AUTHOR=Utimula Keishu , Hayaschi Ken-taro , Bihl Trevor J. , Hongo Kenta , Maezono Ryo 

TITLE=Using reinforcement learning to autonomously identify sources of error for agents in group missions

JOURNAL=Frontiers in Control Engineering

VOLUME=Volume 5 - 2024

YEAR=2024

URL=https://www.frontiersin.org/journals/control-engineering/articles/10.3389/fcteg.2024.1402621

DOI=10.3389/fcteg.2024.1402621

ISSN=2673-6268

ABSTRACT=When deploying agents to execute a mission with collective behavior, it is common for accidental malfunctions to occur in some agents. It is challenging to distinguish whether these malfunctions are due to actuator failures or sensor issues based solely on interactions with the affected agent. However, we humans know the way to distinguish by causing a group behavior where other agents collide with a suspected malfunctioning agent: by monitoring the presence or absence of a positional change, we can identify whether it is the actuator (position changed) or the sensor (position unchanged) that is broken. We have developed artificial intelligence that can autonomously deploy such "information acquisition strategies through collective behavior" using machine learning. In such problems, the goal is to plan collective actions that result in differences between the hypothese for the state [e.g., actuator or sensor]. Only a few of the possible collective behavior patterns will lead to distinguishing between hypotheses.
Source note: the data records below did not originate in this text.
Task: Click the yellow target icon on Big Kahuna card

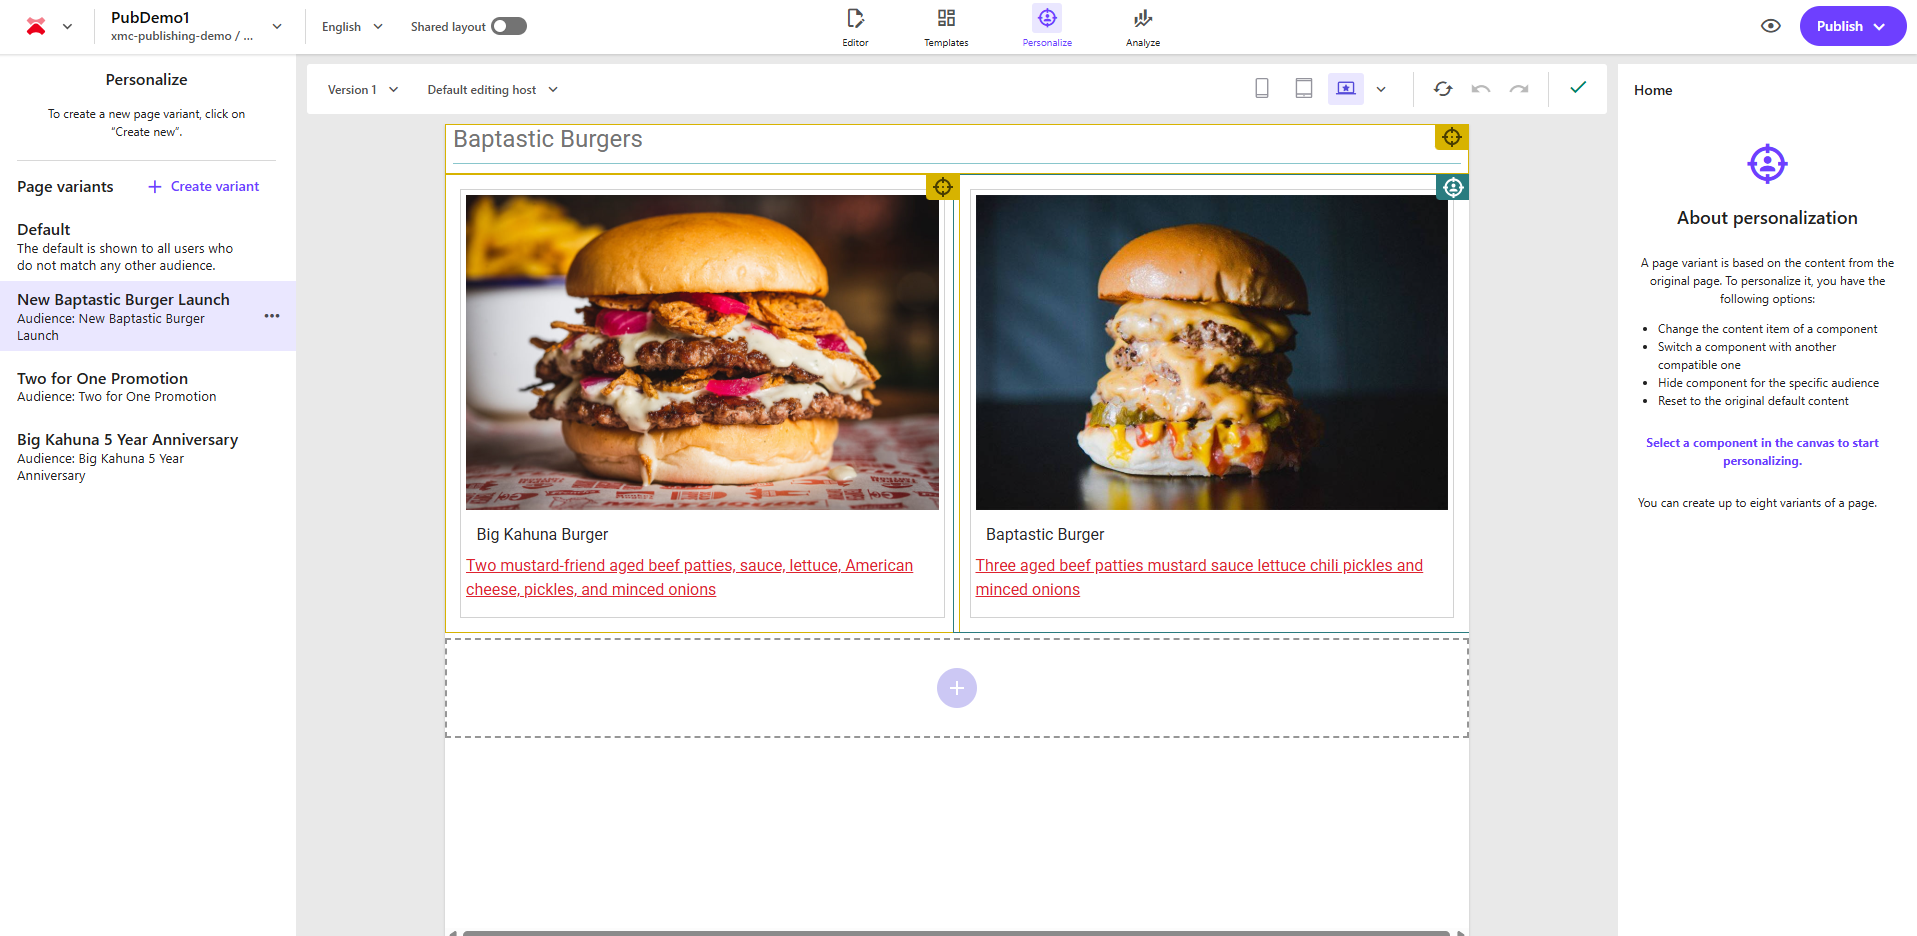Action: pyautogui.click(x=942, y=187)
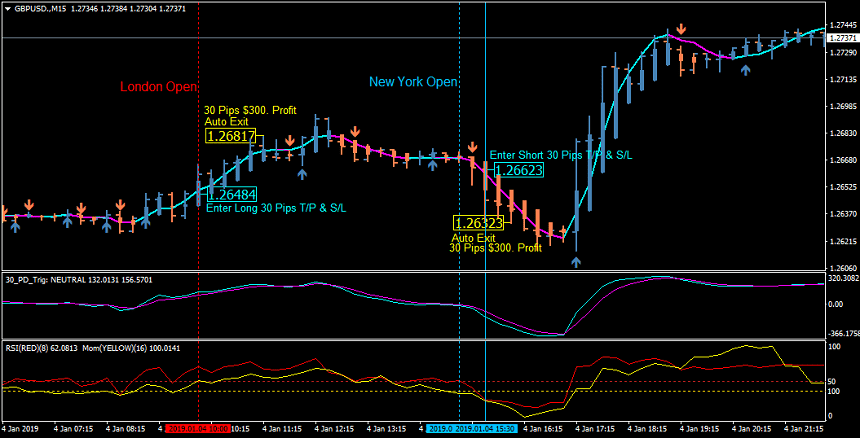Click the last blue up arrow after the peak

pyautogui.click(x=744, y=70)
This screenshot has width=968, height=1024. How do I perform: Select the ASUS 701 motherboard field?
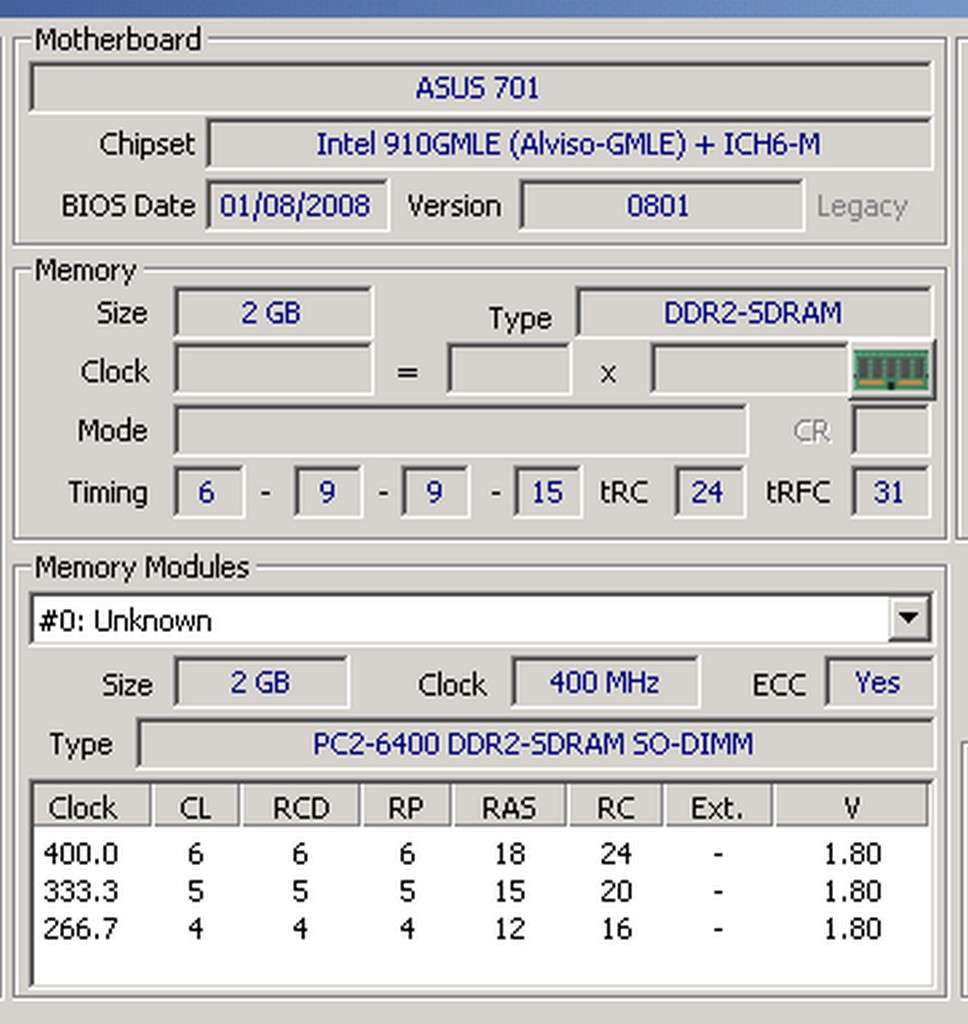[x=478, y=88]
The evaluation function to maximize the difference between hypotheses is therefore sparse, with mostly flat values across most of the domain. Gradient-based optimization methods are ineffective for this, and reinforcement learning becomes a viable alternative. By handling this maximization problem, our reinforcement learning surprisingly gets the optimal solution resulted in collective actions that involve collisions to differentiate the causes. Subsequent collective behaviors, reflecting this situation awareness, seemed to involve other agents assisting the malfunctioning agent.